Metadata-Version: 2.1
Name: krag
Version: 0.0.3
Summary: A Python package for RAG performance evaluation
License: MIT
Keywords: RAG,evaluation,BM25,NLP
Author: Pandas-Studio
Author-email: ontofinance@gmail.com
Requires-Python: >=3.10,<4.0
Classifier: License :: OSI Approved :: MIT License
Classifier: Programming Language :: Python :: 3
Classifier: Programming Language :: Python :: 3.10
Classifier: Programming Language :: Python :: 3.11
Classifier: Programming Language :: Python :: 3.12
Requires-Dist: cython (>=3.0.11,<4.0.0)
Requires-Dist: kiwipiepy (>=0.18.0,<0.19.0)
Requires-Dist: korouge-score (>=0.1.4,<0.2.0)
Requires-Dist: langchain (>=0.2.12,<0.3.0)
Requires-Dist: langchain-community (>=0.2.11,<0.3.0)
Requires-Dist: langchain-openai (>=0.1.20,<0.2.0)
Requires-Dist: numpy (>=1.21,<2.0)
Requires-Dist: python-dotenv (==1.0.0)
Requires-Dist: rank-bm25 (>=0.2.2,<0.3.0)
Requires-Dist: twine (>=5.1.1,<6.0.0)
Description-Content-Type: text/markdown

# Krag

Krag is a Python package designed for evaluating retrieval-augmented generation (RAG) systems. It provides tools to calculate various evaluation metrics such as hit rate, recall@k, precision@k, MRR (Mean Reciprocal Rank), MAP (Mean Average Precision), NDCG (Normalized Discounted Cumulative Gain), and more.

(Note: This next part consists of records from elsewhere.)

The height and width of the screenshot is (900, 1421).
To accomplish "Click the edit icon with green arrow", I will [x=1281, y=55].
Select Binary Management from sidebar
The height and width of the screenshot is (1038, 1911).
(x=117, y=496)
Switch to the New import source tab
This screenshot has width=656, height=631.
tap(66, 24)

Krag는 RAG 시스템(Retrieval-Augmented Generation)을 평가하기 위해 설계된 Python 패키지입니다. Hit Rate, Recall@k, Precision@k, MRR(Mean Reciprocal Rank), MAP(Mean Average Precision), NDCG(Normalized Discounted Cumulative Gain) 등 다양한 평가 지표를 계산하는 도구를 제공합니다.

## Installation / 설치 방법

You can install Krag using pip:

```bash
pip install krag
```

Krag는 pip을 통해 설치할 수 있습니다:

```bash
pip install krag
```

## Usage / 사용 예시

Here is a simple example of how to use the `KragDocument` and `OfflineRetrievalEvaluators` classes provided by this package.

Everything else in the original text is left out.